La loi portant protection du secret des sources des journalistes a été adoptée la nuit dernière, à l’Assemblée nationale.
Ce principe consubstantiel à l’exercice de la profession est enfin inscrit dans la législation française, ses dispositions étant insérées dans la loi de 1881 sur la liberté de la presse.
Il conviendrait donc de se réjouir mais, hélas, cette loi est imparfaite.
Le Syndicat National des Journalistes (SNJ), première organisation de la profession, qui milite activement depuis des années pour l’harmonisation du droit français avec la loi et la jurisprudence européennes, regrette en effet que le législateur n’ait pas voulu aller jusqu’au bout de sa logique.
Parmi les motifs de satisfaction, outre le principe proclamé que la protection des sources est d’intérêt public, le SNJ se félicite qu’il ne puisse y être « porté atteinte directement ou indirectement » sous peine de nullité de toute la procédure en cours. Il se félicite également qu’à tous les stades de la procédure, le journaliste puisse légalement taire ses sources.
Le SNJ rappelle qu’en réponse à ses demandes, c’est bien toute la chaîne d’information qui est couverte par cette loi, et non le seul journaliste. En matière de perquisition, les enquêteurs ne pourront plus librement saisir tout et n’importe quoi, puisque maintenant le journaliste peut s’y opposer.
Parmi les mauvais points, trop d’exceptions restent possibles à ce principe de secret des sources et trop de dispositions floues risquent d’ouvrir la voie à des interprétations divergentes des enquêteurs, du Parquet et des tribunaux. Le SNJ a pourtant rappelé aux parlementaires qu’une fois la source « éventée », le dommage commis était irréparable.

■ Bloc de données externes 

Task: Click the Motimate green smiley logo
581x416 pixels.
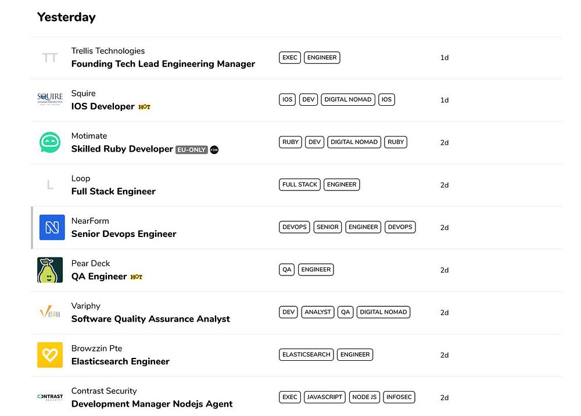Action: tap(50, 142)
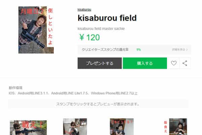The width and height of the screenshot is (202, 135).
Task: Click the kisaburou field title
Action: (107, 18)
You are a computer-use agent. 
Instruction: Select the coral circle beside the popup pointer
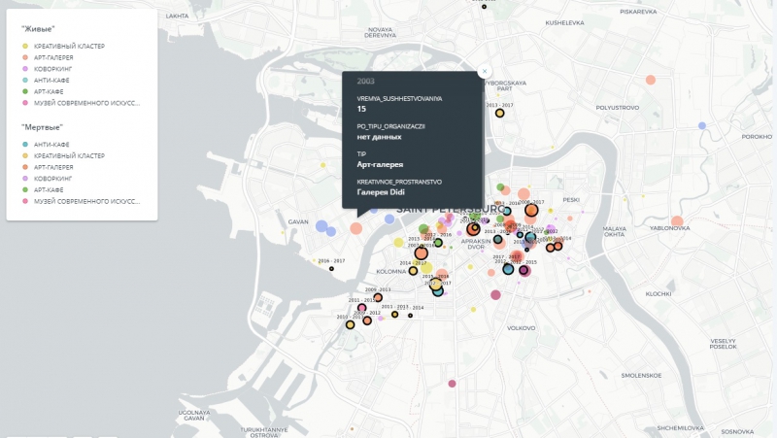pyautogui.click(x=356, y=228)
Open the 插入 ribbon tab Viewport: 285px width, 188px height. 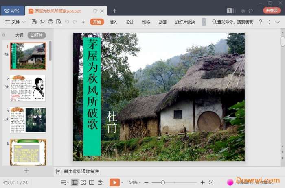pos(113,22)
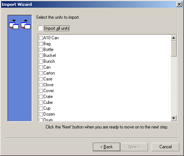Viewport: 184px width, 156px height.
Task: Cancel the import wizard
Action: (x=165, y=147)
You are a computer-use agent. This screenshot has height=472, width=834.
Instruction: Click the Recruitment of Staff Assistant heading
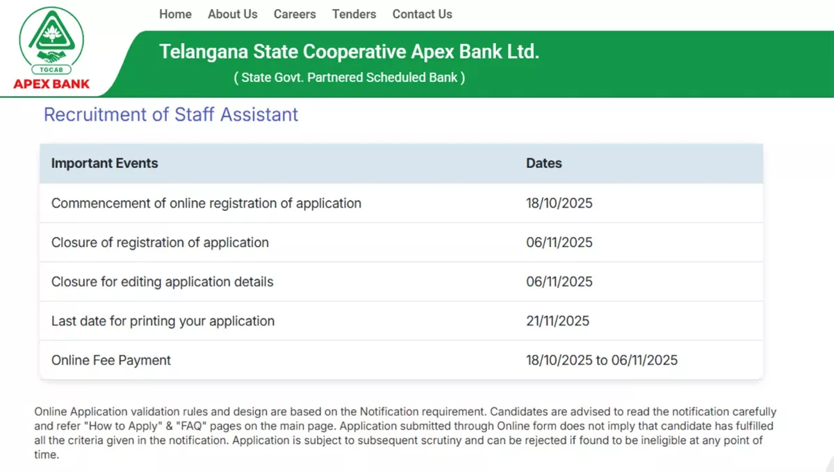[171, 115]
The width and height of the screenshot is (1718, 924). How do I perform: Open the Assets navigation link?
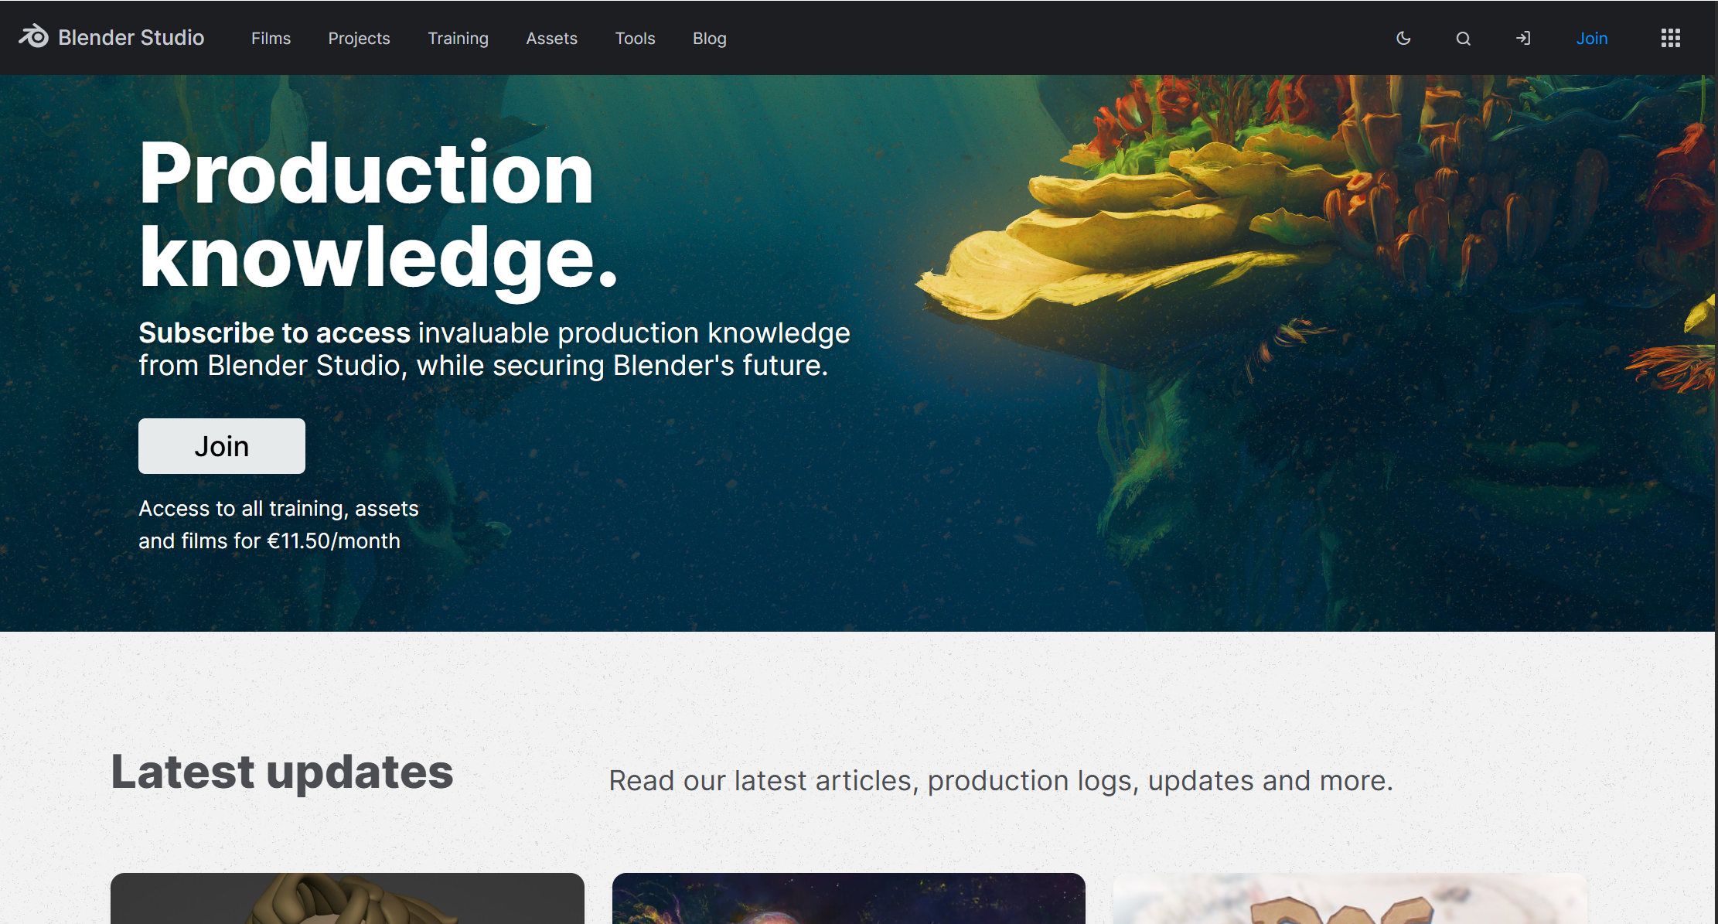pos(551,38)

Pire, il n’y a rien sur les incriminations de recel du secret de l’instruction, du secret défense et autre secrets, alors que le législateur aurait pu tirer des conclusions profitables de la jurisprudence européenne condamnant régulièrement les abus qui ont atteint les journalistes dans l’exercice de leurs fonctions.
Cette loi, fondamentale dans un pays démocratique, a été adoptée en catimini, par vote à main levée, en à peine deux heures, débat général et vote compris, un 21 décembre, alors que moins de vingt députés siégeaient en séance de nuit. Comme si la majorité gouvernementale n’en était pas fière, aucun des ministres concernés n’était présent !
Le texte adopté est resté inchangé depuis son passage devant les sénateurs, et le gel inexplicable qui a suivi, pendant plus d’un an. La France aurait donc pu s’épargner quatre ans de retard sur la Belgique.
Aux journalistes maintenant de s’emparer de cette loi, de la faire vivre et de compléter le travail du législateur, chaque fois que cela sera nécessaire, par l’application du droit européen. Ils peuvent compter sur le SNJ pour les y aider.